<<<<

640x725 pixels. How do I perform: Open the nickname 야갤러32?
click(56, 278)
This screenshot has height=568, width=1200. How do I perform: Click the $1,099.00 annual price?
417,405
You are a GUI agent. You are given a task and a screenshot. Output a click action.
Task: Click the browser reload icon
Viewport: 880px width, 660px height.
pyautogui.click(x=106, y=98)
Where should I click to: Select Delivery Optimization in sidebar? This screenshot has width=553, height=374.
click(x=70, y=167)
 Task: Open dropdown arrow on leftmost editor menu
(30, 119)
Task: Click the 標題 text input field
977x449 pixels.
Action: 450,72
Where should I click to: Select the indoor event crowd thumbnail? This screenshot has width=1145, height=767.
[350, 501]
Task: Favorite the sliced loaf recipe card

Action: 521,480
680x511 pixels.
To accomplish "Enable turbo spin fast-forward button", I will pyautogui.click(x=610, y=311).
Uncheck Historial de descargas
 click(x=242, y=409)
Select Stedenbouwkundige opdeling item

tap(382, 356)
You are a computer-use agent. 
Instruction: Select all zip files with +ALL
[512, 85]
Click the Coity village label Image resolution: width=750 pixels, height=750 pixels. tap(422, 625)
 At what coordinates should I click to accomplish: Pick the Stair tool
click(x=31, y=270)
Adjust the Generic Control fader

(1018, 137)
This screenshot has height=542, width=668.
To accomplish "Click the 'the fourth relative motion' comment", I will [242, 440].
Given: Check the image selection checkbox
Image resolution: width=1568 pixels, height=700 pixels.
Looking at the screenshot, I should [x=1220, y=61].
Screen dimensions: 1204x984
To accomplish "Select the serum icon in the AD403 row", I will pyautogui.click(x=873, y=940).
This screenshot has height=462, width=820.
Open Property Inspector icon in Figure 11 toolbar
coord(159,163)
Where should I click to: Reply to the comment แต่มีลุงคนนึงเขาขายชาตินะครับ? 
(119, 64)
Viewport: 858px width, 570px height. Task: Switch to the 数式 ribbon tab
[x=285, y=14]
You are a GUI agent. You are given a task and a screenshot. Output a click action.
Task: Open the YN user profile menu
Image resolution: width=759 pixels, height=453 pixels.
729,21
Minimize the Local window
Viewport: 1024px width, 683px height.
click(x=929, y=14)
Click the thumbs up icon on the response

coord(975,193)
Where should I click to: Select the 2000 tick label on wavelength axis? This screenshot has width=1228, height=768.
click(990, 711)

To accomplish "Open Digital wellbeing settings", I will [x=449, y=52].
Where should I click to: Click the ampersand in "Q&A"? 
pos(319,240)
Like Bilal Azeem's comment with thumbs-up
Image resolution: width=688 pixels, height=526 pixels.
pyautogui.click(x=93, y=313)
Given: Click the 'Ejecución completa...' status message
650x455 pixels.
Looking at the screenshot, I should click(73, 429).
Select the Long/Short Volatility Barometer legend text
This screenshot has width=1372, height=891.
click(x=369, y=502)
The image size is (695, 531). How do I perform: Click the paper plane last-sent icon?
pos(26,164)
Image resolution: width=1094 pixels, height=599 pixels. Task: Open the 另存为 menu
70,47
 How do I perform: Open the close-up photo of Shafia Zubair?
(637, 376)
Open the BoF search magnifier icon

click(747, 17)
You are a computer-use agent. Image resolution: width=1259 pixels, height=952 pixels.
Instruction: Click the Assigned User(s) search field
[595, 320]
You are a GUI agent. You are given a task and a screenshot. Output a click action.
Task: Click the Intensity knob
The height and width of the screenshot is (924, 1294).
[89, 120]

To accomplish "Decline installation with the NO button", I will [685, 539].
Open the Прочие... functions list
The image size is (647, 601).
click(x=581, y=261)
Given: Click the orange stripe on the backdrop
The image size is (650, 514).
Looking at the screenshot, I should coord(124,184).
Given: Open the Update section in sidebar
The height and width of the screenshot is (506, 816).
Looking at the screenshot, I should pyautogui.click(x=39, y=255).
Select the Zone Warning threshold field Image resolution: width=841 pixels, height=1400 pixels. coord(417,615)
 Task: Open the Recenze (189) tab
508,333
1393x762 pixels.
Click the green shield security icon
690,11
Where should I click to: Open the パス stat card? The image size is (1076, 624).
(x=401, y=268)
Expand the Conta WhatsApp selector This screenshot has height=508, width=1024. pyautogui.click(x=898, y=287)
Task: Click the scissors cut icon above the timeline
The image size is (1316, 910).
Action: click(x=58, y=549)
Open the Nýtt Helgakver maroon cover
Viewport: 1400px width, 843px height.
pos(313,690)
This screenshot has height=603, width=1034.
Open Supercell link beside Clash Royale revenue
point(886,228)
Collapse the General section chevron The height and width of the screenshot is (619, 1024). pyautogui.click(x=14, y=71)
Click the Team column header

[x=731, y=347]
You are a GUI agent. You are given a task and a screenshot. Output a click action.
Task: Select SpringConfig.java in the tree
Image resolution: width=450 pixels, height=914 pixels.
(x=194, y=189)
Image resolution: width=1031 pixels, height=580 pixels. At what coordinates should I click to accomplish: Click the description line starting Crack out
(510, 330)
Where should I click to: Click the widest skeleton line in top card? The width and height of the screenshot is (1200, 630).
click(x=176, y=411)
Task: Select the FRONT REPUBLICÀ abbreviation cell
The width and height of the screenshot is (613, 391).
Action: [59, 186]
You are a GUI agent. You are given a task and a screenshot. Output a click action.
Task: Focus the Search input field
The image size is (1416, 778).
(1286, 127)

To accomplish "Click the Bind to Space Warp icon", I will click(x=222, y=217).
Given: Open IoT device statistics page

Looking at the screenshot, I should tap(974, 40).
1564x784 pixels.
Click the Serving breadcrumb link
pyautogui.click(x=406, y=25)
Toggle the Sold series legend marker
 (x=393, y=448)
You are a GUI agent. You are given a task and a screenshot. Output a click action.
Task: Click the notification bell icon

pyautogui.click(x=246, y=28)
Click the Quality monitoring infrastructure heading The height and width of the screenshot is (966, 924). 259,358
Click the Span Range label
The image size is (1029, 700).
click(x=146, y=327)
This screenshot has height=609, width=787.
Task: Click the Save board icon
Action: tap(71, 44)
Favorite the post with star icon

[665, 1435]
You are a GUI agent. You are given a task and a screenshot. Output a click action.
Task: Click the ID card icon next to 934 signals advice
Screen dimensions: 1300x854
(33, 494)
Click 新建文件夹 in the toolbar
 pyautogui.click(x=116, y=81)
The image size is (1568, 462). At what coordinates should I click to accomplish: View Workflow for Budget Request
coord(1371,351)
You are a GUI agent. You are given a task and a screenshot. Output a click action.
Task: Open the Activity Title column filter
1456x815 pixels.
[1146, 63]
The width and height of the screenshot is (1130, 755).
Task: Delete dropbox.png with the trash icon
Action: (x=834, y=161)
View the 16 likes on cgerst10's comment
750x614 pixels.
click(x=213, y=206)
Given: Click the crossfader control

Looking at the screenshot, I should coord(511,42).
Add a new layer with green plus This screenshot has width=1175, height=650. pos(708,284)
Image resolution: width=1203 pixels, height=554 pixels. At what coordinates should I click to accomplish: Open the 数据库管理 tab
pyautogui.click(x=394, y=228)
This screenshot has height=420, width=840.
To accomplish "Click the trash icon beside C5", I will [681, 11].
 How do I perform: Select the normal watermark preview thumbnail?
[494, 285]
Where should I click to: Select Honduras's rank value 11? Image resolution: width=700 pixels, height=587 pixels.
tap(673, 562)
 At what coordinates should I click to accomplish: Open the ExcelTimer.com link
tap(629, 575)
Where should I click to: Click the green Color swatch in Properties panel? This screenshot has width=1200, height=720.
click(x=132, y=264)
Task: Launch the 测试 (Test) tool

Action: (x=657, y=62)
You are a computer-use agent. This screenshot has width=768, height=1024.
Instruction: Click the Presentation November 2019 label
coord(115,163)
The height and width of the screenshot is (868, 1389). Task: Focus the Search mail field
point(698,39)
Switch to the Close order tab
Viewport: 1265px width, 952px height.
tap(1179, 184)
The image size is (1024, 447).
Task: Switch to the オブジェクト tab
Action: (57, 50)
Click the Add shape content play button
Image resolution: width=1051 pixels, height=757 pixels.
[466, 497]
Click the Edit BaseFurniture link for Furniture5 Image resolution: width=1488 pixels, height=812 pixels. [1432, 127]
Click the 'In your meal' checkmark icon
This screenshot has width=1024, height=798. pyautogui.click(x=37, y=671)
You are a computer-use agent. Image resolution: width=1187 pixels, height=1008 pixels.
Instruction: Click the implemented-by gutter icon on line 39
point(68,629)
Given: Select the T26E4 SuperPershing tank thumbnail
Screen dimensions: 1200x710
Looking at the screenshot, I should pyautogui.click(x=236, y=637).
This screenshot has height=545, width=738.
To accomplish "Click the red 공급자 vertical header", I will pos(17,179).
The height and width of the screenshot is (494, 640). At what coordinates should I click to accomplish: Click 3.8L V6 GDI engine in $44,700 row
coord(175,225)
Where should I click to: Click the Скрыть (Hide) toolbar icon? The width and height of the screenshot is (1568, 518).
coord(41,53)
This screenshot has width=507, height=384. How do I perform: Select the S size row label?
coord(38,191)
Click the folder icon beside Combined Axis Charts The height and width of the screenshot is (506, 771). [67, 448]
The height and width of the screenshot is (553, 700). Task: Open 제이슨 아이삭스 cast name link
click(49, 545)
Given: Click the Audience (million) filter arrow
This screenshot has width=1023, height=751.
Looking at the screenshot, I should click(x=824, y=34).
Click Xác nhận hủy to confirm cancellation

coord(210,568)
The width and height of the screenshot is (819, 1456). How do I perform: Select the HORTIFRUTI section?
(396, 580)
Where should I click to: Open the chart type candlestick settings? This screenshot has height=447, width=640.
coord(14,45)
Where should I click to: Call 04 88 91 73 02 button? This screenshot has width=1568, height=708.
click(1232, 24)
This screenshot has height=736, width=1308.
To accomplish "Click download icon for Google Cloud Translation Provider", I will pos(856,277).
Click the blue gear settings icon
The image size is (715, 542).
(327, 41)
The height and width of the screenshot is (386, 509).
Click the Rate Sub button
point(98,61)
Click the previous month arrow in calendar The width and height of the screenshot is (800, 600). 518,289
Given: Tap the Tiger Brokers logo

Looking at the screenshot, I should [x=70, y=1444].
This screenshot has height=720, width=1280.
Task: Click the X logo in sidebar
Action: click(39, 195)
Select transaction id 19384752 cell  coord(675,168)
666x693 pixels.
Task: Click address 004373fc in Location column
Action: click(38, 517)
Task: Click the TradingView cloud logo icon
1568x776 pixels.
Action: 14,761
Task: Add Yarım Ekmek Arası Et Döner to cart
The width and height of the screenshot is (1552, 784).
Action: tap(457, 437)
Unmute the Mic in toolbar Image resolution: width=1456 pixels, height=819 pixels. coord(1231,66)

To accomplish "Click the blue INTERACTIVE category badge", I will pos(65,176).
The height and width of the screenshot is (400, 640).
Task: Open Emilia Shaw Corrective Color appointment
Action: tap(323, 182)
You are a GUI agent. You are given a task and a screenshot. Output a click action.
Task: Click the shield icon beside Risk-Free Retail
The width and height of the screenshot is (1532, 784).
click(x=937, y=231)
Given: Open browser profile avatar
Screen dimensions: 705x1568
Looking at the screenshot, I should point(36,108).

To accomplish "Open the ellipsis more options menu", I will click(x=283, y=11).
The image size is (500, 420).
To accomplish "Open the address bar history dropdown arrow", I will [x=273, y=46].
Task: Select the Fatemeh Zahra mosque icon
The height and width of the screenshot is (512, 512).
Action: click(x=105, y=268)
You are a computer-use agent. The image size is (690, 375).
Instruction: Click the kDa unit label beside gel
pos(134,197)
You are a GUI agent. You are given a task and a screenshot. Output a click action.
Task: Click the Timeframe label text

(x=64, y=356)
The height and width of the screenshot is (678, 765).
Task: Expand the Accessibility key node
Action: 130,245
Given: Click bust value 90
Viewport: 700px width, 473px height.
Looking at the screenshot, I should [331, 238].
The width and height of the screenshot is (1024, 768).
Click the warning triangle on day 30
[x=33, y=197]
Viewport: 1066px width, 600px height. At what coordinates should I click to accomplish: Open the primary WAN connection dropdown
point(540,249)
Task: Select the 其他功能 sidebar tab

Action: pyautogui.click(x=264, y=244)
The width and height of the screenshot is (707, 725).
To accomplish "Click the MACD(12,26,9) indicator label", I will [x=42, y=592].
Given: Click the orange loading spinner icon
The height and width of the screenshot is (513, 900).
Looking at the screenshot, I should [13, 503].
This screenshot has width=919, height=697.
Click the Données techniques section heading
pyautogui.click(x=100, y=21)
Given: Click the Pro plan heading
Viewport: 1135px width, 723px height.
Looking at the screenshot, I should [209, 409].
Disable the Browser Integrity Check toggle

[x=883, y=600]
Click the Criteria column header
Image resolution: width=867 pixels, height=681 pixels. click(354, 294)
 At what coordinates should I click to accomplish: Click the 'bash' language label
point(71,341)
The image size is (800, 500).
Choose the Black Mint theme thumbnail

>>>>

## Task prompt
Each line above with the word "orange" needs to be copied.

## Exercise answer
Given: Click the orange stripe on the backdrop
Given: Click the orange loading spinner icon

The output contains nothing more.